The surprise wasn’t that a meeting envisioned as an informal
conversation among about 10 people drew more than 300 from across
Bergen County. It was that something like Raphael Bachrach’s modest
proposal — and the fevered debate it has set off — didn’t happen
sooner here or someplace else like it. Mr. Bachrach is a Jewish parent
in a suburban school district where a majority of Jews are Orthodox
and send their children to Jewish day schools. A year ago, he proposed
a Hebrew-language charter school as an alternative. That was turned
down, but local school officials proposed an alternative. The district
has a highly regarded program where elementary school students learn
in both English and Spanish. Englewood’s interim superintendent,
Richard Segall, raised the possibility of a similar dual-language
program — strictly nonreligious — in Hebrew and English, that would
attract both Jews and non-Jews. It would be the first public school
Hebrew-English program of its kind in the country.

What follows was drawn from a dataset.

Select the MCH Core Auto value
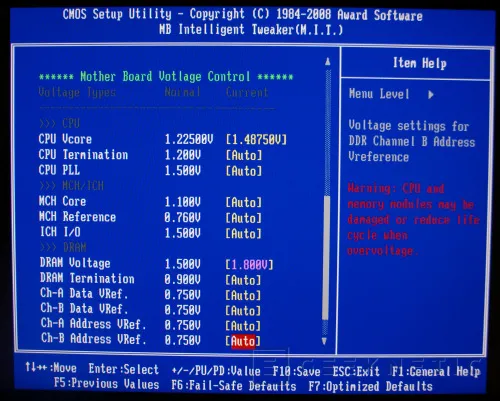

There is a Hebrew-language charter school in Florida, and one has been
approved for Brooklyn. But Englewood’s proposal would be in an
existing public school. The issue is particularly close to the surface
in suburbs where high local school taxes and expensive day schools
combine with the economic meltdown.“We are losing precious Jewish
souls because of financial birth control,” Amy Citron, a mother in
neighboring Teaneck, wrote in January in The New Jersey Jewish
Standard, a local weekly, arguing that children should be enrolled in
public schools and then afternoon religious programs. The proposal in
Englewood offered an alternative for Jewish families who either wanted
a public alternative to religious schools or no longer could afford
them. For the district, which is overwhelmingly black and Hispanic, it
offered a pathway toward its mandate of diversifying its schools and
the potential to heal some of the fractures in a community where
social divisions are mirrored in educational ones.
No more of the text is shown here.